33 Act 168 of 2000 by s 3 and Sch 1 also introduced subdiv GB of the Act, including s 137J. That subdivision ties to the procedure imposed upon an education provider under s 20 of the ESOS Act. Failure to comply with a notice under s 20 of the ESOS Act leads to automatic cancellation of the student visa: s 137J, but the student may apply for the cancellation to be revoked: s 137K. The respondent is empowered under s 137L to revoke the cancellation if the respondent is satisfied the relevant condition was not breached, or if 'the breach was due to exceptional circumstances beyond' the student's control, or if a prescribed circumstance applies. Compliance with a s 20 notice requires the student to attend in person before an officer of the respondent's Department to explain the breach. If the officer were satisfied the relevant condition was not breached, then the powers available to cancel the visa under s 116(1) of the Act would not be enlivened. If the officer were satisfied the relevant condition was breached, because the condition must relate to attendance or satisfactory performance (as s 20 of the ESOS is limited to those conditions, the officer of the respondent by reason of s 116(1)(b) and s 116(3) would have no direction but to cancel the visa. Unlike s 137L(1)(b), the officer cannot address exceptional circumstances beyond the non-citizen's control.
34 It appears ironical that the failure to respond to a notice under s 20 of the ESOS Act which leads to automatic cancellation of a student visa may ultimately enable the student to have the cancellation revoked for exceptional circumstances, but responding to such a notice leaves no scope for the consideration of exceptional circumstances. The submission was made, but rejected, in Hou that the apparent irony was avoided if s 116(1)(b) and s 116(3) required substantial compliance only with condition 8202.

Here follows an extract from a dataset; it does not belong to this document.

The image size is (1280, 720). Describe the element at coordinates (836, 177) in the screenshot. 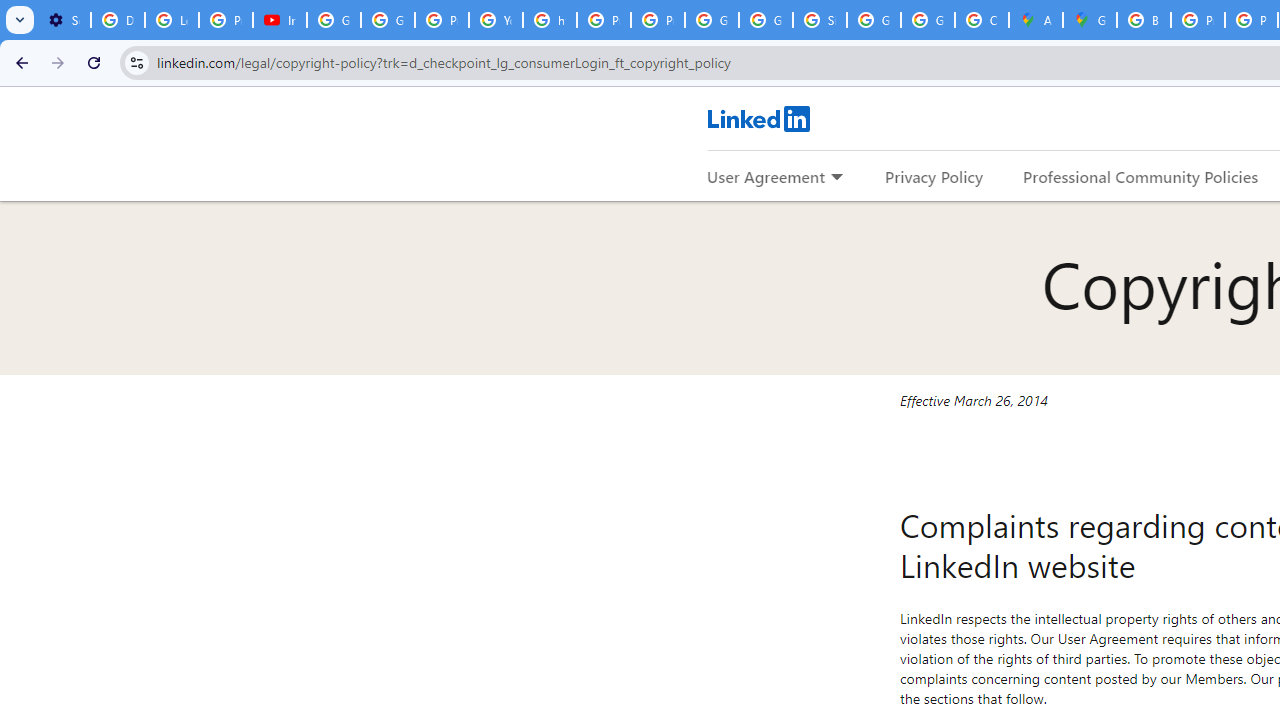

I see `'Expand to show more links for User Agreement'` at that location. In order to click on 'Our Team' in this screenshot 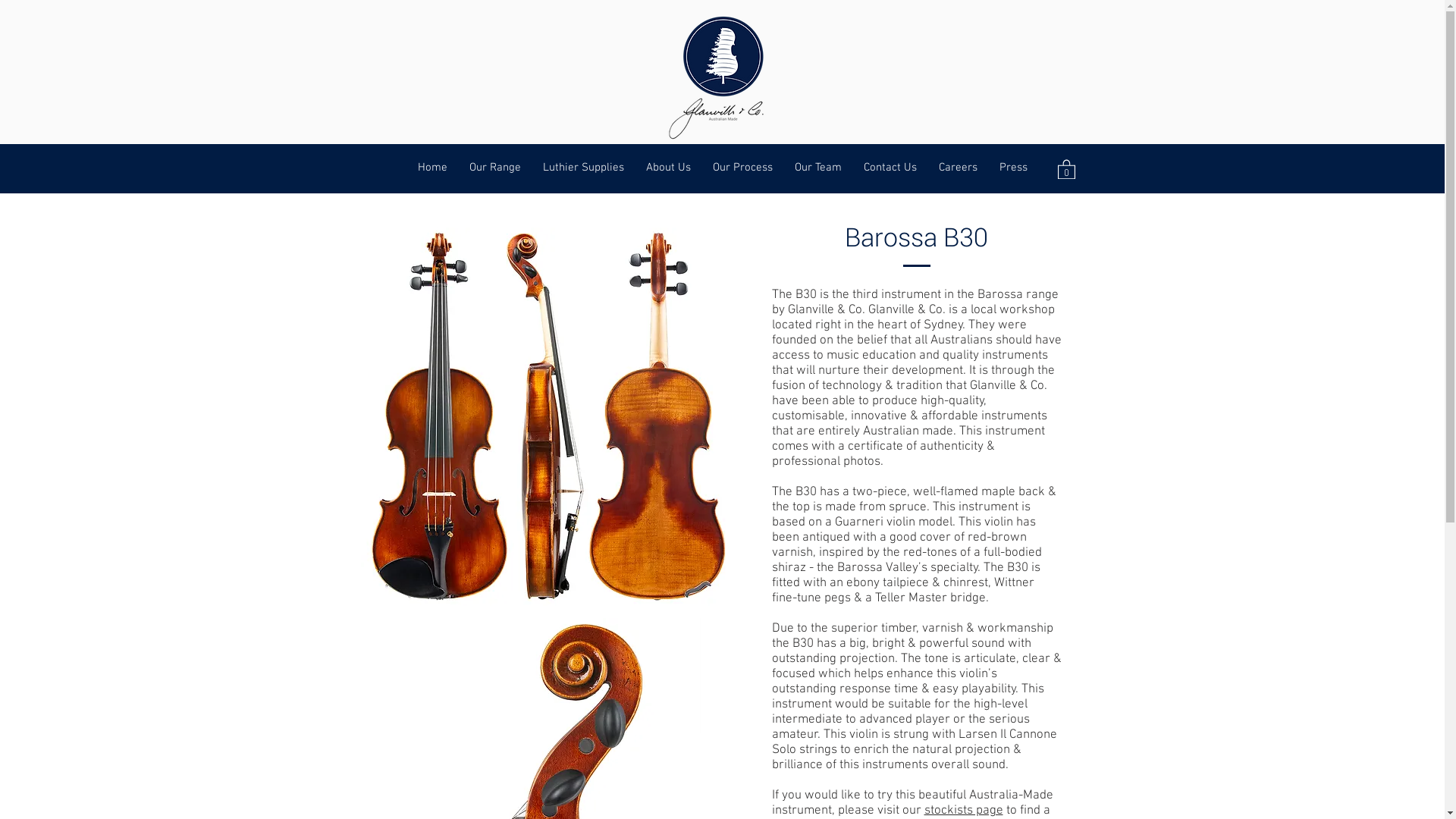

35 I respectfully agree with the reasons of Conti J in Hou at [33] that there is no room for an implication into s 116(1)(b) and s 116(3) of a requirement only of substantial compliance with those provisions. Their words are clear, in particular s 116(3). I do not think the reading down of those provisions is reasonably open. The uncompromising operation of those provisions and condition 8202 is also reflected in the decisions of the Court concerning the attendance requirement in Nguyen v Minister for Immigration & Multicultural Affairs [2000] FCA 1285; Patsanza v Minister for Immigration & Multicultural Affairs [2001] FCA 734; and Ariyagama v Minister for Immigration & Multicultural Affairs [2001] FCA 1407. However, the apparent irony noted in [33] above may merit the respondent's attention.
36 For the reasons given, the application must be dismissed.